Pressor amines: Hydrochlorothiazide may reduce the response to pressor amines such as noradrenaline but the clinical significance of this effect is not sufficient to preclude their use.

OVERDOSAGE

No specific information is available on the treatment of overdosage with Lotensin HCT; treatment should be symptomatic and supportive. Therapy with Lotensin HCT should be discontinued, and the patient should be observed. Dehydration, electrolyte imbalance, and hypotension should be treated by established procedures.  

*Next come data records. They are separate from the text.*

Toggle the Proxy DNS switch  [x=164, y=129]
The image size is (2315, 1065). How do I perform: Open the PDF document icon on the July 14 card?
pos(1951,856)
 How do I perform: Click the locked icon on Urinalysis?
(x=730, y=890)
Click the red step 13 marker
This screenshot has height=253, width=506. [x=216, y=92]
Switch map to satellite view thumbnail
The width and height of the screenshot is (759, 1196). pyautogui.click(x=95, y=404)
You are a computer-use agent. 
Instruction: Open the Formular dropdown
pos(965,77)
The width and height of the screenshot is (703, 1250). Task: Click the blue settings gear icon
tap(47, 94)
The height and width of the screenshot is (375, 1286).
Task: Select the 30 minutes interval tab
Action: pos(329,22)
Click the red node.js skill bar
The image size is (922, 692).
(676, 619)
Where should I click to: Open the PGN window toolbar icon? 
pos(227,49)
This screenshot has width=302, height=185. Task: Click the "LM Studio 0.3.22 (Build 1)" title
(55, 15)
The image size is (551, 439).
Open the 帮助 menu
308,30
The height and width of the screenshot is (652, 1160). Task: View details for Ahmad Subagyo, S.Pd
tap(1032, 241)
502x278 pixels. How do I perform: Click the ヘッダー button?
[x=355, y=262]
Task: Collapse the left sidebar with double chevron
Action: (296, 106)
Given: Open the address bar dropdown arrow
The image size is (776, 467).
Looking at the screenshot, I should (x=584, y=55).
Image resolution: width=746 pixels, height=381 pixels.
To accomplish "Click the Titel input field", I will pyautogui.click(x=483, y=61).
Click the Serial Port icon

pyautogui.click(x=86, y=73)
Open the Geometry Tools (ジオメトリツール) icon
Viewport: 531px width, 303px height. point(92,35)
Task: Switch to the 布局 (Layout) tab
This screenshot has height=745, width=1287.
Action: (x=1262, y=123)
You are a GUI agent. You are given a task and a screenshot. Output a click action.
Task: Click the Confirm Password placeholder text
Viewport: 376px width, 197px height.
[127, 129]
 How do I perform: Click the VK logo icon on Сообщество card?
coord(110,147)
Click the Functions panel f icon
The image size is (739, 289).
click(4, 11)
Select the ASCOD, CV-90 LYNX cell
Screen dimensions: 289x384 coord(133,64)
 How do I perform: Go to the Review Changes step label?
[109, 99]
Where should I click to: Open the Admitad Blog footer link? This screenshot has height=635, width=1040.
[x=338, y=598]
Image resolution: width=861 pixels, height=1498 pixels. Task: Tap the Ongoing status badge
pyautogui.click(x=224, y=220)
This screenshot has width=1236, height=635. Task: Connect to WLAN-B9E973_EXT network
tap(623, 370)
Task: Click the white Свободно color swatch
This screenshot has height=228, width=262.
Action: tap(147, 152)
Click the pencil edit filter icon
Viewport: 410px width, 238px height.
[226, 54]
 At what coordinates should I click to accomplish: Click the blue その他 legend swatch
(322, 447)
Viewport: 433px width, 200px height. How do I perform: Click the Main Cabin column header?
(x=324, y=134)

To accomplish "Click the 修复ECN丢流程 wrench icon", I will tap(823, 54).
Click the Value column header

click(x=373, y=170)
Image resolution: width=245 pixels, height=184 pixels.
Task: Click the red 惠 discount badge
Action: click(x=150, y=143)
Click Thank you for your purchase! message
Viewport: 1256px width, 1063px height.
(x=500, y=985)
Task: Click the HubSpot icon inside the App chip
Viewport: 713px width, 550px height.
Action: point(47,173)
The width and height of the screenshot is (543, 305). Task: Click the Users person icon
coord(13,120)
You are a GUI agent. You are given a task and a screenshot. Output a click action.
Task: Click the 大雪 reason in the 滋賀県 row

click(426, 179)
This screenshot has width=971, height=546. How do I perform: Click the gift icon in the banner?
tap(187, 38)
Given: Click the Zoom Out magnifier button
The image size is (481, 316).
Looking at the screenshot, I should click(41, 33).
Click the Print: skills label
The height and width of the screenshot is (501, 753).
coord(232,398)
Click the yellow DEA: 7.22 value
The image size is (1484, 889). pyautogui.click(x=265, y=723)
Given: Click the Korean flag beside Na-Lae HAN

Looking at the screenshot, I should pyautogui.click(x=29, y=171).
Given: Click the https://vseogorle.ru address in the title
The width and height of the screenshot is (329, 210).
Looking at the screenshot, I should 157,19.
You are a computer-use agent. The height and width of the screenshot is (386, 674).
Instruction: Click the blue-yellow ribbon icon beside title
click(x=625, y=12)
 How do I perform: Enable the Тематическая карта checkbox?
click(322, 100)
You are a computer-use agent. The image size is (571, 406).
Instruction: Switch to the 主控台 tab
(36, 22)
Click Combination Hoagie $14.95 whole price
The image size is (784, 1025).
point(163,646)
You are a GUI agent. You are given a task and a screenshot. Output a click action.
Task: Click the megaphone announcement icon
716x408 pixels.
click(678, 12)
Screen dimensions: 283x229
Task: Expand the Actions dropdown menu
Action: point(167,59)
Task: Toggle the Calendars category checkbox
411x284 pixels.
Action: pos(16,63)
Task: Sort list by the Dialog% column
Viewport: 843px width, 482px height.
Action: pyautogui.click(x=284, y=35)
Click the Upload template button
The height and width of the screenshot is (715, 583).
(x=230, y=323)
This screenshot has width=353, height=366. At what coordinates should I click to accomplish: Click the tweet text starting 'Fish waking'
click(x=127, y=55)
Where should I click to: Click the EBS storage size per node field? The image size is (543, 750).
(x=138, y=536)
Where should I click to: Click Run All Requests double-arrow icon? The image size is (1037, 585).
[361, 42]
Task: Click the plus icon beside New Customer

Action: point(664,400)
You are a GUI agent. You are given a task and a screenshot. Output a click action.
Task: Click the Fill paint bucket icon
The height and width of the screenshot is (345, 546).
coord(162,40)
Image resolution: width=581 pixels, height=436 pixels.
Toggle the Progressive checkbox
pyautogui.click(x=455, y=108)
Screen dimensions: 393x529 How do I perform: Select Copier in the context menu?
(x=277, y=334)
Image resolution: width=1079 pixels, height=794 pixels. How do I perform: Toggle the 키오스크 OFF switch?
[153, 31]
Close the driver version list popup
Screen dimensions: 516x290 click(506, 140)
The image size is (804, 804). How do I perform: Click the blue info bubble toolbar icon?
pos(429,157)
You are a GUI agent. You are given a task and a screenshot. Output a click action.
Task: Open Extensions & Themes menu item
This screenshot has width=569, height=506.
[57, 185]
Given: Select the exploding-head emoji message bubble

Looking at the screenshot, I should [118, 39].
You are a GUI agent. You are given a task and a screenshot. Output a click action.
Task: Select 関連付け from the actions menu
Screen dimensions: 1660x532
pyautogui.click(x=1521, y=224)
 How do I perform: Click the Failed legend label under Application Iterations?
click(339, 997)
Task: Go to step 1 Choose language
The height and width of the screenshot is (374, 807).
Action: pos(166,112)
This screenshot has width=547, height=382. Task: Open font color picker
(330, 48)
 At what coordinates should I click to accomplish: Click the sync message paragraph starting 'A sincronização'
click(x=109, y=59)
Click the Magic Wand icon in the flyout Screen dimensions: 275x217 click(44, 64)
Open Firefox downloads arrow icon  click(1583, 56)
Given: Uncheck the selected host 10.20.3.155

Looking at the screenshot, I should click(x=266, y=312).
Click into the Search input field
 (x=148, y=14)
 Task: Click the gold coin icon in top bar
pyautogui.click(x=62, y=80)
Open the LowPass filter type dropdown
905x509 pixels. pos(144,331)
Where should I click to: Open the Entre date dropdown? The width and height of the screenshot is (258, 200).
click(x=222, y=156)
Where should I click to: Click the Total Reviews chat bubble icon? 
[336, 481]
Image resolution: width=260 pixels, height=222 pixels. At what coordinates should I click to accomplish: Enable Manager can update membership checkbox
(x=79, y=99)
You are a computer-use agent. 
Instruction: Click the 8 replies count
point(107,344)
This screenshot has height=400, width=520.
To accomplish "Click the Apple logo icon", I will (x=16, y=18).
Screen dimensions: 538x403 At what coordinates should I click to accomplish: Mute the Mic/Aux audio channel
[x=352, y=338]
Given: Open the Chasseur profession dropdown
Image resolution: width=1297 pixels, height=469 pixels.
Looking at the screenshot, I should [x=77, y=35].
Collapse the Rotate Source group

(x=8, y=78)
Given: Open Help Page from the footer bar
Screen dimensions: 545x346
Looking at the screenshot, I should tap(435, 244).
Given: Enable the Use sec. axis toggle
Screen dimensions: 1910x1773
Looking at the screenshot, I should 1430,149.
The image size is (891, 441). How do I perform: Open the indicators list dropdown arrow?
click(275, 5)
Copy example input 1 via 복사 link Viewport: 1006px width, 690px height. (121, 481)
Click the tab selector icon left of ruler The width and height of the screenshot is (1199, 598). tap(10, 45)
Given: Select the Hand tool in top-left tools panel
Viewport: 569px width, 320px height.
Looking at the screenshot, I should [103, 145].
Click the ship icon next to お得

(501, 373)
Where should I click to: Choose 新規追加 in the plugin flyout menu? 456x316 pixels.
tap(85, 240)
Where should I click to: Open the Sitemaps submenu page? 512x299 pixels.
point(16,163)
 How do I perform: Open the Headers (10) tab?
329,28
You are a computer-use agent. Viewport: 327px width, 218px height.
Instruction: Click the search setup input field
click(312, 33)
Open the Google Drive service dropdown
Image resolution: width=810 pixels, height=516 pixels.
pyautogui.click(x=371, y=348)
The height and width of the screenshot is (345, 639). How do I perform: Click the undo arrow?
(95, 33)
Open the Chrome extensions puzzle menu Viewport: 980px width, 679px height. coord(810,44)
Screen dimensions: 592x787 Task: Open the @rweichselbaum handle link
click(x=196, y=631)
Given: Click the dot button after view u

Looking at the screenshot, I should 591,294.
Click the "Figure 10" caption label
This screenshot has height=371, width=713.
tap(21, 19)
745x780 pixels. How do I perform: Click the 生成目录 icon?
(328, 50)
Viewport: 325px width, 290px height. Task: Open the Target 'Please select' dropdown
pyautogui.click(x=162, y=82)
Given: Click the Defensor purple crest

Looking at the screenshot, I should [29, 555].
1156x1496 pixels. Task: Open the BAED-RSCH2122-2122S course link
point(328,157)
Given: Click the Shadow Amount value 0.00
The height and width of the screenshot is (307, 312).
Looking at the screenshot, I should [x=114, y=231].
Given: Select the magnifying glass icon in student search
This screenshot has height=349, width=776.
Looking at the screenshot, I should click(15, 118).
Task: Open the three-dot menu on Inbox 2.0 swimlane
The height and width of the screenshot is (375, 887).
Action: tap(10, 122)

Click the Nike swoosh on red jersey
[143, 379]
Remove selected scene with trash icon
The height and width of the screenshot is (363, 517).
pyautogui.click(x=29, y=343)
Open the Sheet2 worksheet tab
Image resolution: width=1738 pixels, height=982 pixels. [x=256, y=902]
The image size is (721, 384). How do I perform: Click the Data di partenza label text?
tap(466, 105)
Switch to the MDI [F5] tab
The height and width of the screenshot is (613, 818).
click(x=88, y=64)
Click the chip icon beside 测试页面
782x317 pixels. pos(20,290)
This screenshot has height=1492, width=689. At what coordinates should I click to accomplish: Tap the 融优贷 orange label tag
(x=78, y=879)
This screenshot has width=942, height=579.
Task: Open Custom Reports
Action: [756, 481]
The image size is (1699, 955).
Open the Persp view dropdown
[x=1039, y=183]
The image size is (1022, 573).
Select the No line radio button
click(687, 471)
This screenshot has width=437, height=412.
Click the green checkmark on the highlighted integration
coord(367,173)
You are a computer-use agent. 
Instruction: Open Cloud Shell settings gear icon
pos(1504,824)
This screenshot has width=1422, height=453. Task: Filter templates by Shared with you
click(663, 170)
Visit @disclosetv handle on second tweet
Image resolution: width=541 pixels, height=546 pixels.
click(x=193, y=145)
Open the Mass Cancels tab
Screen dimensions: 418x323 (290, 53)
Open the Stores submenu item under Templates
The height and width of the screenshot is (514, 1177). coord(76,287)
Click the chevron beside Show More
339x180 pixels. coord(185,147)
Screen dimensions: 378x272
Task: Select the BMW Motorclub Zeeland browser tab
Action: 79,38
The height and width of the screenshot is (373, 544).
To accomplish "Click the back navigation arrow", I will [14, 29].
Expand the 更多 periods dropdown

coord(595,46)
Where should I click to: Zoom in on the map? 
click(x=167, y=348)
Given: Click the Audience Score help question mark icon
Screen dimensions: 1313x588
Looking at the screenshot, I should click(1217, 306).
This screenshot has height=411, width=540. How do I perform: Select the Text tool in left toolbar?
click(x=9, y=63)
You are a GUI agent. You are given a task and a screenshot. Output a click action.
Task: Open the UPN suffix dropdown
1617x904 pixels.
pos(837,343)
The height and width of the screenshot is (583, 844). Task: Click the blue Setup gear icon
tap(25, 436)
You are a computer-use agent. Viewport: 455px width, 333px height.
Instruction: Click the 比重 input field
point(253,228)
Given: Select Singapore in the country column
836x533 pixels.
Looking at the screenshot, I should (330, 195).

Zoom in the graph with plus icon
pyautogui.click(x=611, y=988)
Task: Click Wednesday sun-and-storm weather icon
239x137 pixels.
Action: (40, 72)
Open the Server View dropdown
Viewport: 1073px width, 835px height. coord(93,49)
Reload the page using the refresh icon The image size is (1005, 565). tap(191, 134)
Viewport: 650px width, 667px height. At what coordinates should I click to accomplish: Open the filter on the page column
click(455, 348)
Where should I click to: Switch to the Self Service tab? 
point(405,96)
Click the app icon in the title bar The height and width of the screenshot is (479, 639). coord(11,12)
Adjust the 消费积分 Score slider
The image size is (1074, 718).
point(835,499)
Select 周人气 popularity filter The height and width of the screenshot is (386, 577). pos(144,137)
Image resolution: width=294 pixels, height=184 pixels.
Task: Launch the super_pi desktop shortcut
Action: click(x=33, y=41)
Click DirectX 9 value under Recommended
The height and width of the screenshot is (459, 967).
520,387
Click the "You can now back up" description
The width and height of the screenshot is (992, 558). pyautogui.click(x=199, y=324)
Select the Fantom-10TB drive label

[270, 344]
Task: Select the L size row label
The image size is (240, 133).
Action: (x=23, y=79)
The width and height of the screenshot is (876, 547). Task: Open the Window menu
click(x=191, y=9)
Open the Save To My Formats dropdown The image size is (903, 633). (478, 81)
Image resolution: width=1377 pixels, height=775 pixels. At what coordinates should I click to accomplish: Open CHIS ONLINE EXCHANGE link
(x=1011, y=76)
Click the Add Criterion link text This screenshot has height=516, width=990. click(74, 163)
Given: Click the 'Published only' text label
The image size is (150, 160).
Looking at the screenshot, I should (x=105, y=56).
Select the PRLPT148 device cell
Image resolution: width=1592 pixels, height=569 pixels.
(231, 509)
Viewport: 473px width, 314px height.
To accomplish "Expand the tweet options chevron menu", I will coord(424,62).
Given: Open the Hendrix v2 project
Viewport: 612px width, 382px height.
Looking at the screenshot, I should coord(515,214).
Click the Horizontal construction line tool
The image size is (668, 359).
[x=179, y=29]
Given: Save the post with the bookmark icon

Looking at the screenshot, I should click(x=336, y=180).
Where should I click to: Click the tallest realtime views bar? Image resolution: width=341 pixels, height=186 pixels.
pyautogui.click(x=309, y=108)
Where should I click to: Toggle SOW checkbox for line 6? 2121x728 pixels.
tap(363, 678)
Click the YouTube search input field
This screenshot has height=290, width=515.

Single oral doses of 1 g/kg of benazepril caused reduced activity in mice, and doses of 3 g/kg were associated with significant lethality. Reduction of activity in rats was not seen until they had received doses of 5 g/kg, and doses of 6 g/kg were not lethal. In single-dose studies of hydrochlorothiazide, most rats survived doses up to 2.75 g/kg.

Data from human overdoses of benazepril are scanty, but the most common manifestation of human benazepril overdosage is likely to be hypotension. In human hydrochlorothiazide overdose, the most common signs and symptoms observed have been those of dehydration and electrolyte depletion (hypokalemia, hypochloremia, hyponatremia). If digitalis has also been administered, hypokalemia may accentuate cardiac arrhythmias.

Laboratory determinations of serum levels of benazepril and its metabolites are not widely available, and such determinations have, in any event, no established role in the management of benazepril overdose. 

No data are available to suggest physiological maneuvers (e.g., maneuvers to change the pH of the urine) that might accelerate elimination of benazepril and its metabolites. Benazeprilat is only slightly dialyzable, but dialysis might be considered in overdosed patients with severely impaired renal function (see WARNINGS).

Angiotensin II could presumably serve as a specific antagonist-antidote in the setting of benazepril overdose, but angiotensin II is essentially unavailable outside of scattered research facilities. Because the hypotensive effect of benazepril is achieved through vasodilation and effective hypovolemia, it is reasonable to treat benazepril overdose by infusion of normal saline solution.

CONTRAINDICATIONS

Lotensin HCT is contraindicated in patients who are anuric.

Lotensin HCT is also contraindicated in patients who are hypersensitive to benazepril, to any other ACE inhibitor, to hydrochlorothiazide, or to other sulfonamide-derived drugs. Hypersensitivity reactions are more likely to occur in patients with a history of allergy or bronchial asthma.

Lotensin HCT is also contraindicated in patients with a history of angioedema with or without previous ACE inhibitor treatment.

Do not co-administer aliskiren with angiotensin receptor blockers, ACE inhibitors, including Lotensin HCT in patients with diabetes.